The latest detection by FAST is officially named FRB 121102, and it was first spotted in 2012 at the Arecibo Observatory in Puerto Rico.
FAST has double the collecting power of the Arecibo which could explain why it captured FRB 121102 so quickly. It is estimated that the signal has traveled approximately 3 billion light-years across the Universe to reach us.
More than 100 bursts were detected from FRB121102 — the highest number of bursts ever detected so far. They were recorded from late August to the beginning of September. It seems FRB121102 is a particularly persistent fast radio burst.
FAST is especially adept at capturing radio signals due to a highly sensitive fast radio burst backend on a 19-beam receiver. It is made up of 4,450 individual panels and is a fixed 500-meter dish.
The world’s most sensitive listening device
It is both the world’s most sensitive listening device and the world’s largest filled-aperture radio-telescope. As such, it is ideal for keeping an eye on FRB 121102.

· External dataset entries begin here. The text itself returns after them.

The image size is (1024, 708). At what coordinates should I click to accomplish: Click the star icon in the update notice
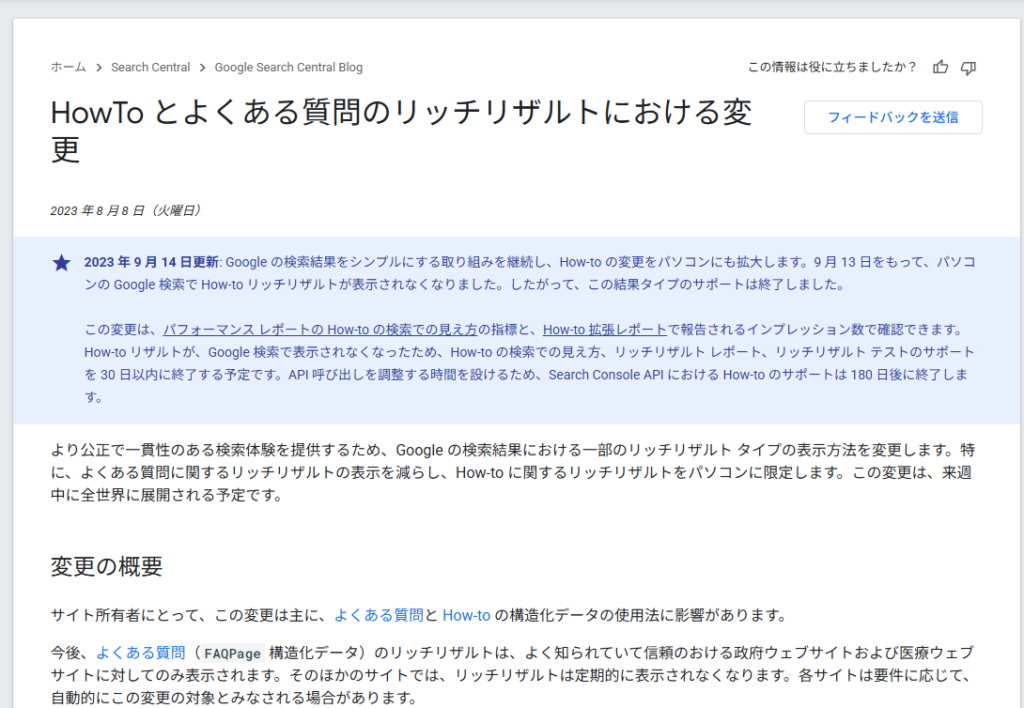click(61, 263)
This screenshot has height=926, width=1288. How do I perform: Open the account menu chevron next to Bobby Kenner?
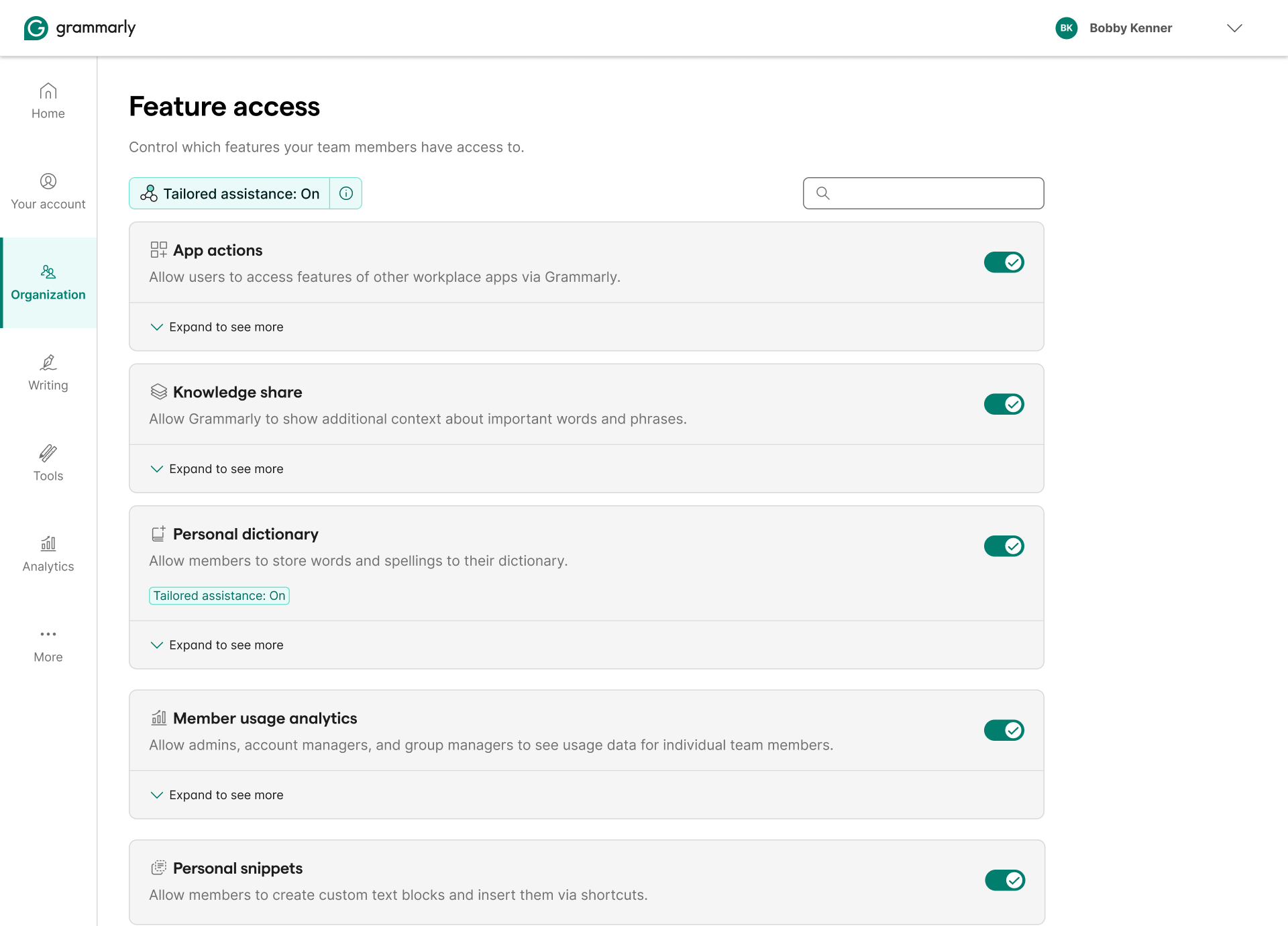click(1235, 28)
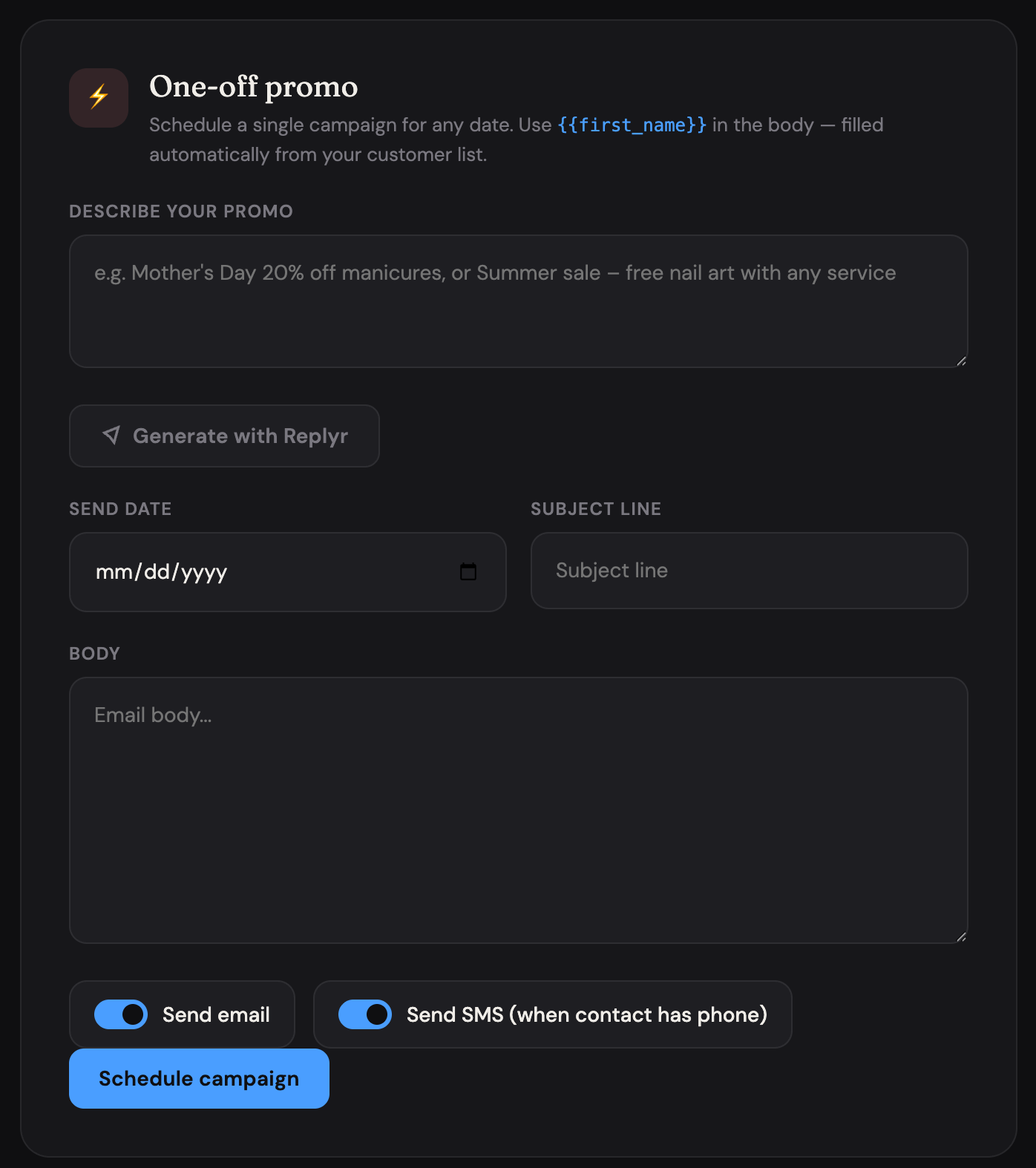Click the {{first_name}} placeholder token

[x=630, y=125]
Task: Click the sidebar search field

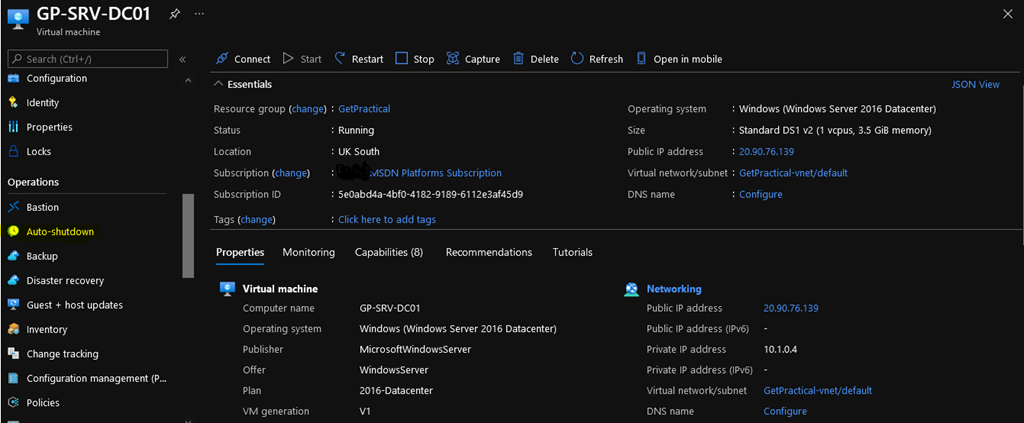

The more we observe fast radio bursts, the better our chances of being able to figure out precisely what they are. Researchers are getting closer to pinpointing where these bursts of electromagnetic radiation emerge from. And this new data will help them.
"I just think it is so amazing that nature produces something like that," physicist Ziggy Pleunis of McGill University told ScienceAlert. "Also, I think that there is some very important information in that structure that we just have to figure out how to encode and it has been a lot of fun to try to figure out what exactly that is."